WINTERWHITE LANDSCAPES

 

Prokops Malerei basiert auf organischen Strukturen, die im Lauf der Zeit schrittweise abstrahiert werden.

Waren seine frühen Bilder noch als an Farbfeldmalerei erinnernde Landschaftsbilder lesbar, so wurden spätere Arbeiten zu einem Mikrokosmos an unglaublicher Fülle und Dichte: Landschaft als Blick auf ihre innere Ordnung mit ihren das regelmäßig unregelmäßige Chaos widerspiegelnden Details in Form von unzählbaren Punkten und Kreisen, eng und leinwandfüllend nebeneinandergesetzt.

 

Diese konsequente Suche nach Struktur und Gliederung führt er nun auf überraschende Weise weiter, indem er seine vibrierenden Bildwelten neu schichtet, den Unter- bzw. Hintergrund wieder hervortreten lässt. 

Raum als solcher bekommt insgesamt eine andere Bedeutung, er öffnet und weitet sich großzügig, ein nach wie vor dicht strukturiertes breites Band an kleinteiligen, auch haptisch spürbaren kreisförmigen Erhebungen befindet sich im unteren Bildteil, der Rest der Fläche bleibt glatt, luftig, dezent farbig, - nahezu monochrom.
============
GEGEBENE AUFGABE 1
Gib aus dem Text über Prokops Malerei den Abschnitt von "Prokops Malerei basiert" bis einschließlich "wieder hervortreten lässt." wortgetreu wieder.
GEGEBENE AUFGABE 2
Welche Eigenschaften schreibt der Text über Prokops Malerei dem Rest der Fläche neben dem dicht strukturierten Band zu? Nenne alle.
GEGEBENE AUFGABE 3
Woran erinnerten Prokops frühe Bilder laut dem Text über Prokops Malerei?
============
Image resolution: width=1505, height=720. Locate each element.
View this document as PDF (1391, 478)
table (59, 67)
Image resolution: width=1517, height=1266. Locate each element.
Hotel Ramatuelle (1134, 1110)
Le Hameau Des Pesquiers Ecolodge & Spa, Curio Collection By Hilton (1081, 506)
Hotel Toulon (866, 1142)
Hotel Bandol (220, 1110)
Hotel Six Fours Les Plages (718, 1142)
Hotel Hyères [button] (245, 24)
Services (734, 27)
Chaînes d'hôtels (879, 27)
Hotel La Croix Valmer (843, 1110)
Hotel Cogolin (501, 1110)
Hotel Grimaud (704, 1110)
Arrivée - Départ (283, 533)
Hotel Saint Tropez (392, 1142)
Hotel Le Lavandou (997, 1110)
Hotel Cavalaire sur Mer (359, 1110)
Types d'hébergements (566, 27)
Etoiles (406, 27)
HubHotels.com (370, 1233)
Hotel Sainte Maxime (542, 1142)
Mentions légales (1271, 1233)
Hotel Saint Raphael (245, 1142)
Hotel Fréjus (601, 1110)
============
RICHTIGE AUSGABE 1
Prokops Malerei basiert auf organischen Strukturen, die im Lauf der Zeit schrittweise abstrahiert werden.

Waren seine frühen Bilder noch als an Farbfeldmalerei erinnernde Landschaftsbilder lesbar, so wurden spätere Arbeiten zu einem Mikrokosmos an unglaublicher Fülle und Dichte: Landschaft als Blick auf ihre innere Ordnung mit ihren das regelmäßig unregelmäßige Chaos widerspiegelnden Details in Form von unzählbaren Punkten und Kreisen, eng und leinwandfüllend nebeneinandergesetzt.

 

Diese konsequente Suche nach Struktur und Gliederung führt er nun auf überraschende Weise weiter, indem er seine vibrierenden Bildwelten neu schichtet, den Unter- bzw. Hintergrund wieder hervortreten lässt.

RICHTIGE AUSGABE 2
glatt, luftig, dezent farbig, nahezu monochrom

RICHTIGE AUSGABE 3
An Farbfeldmalerei.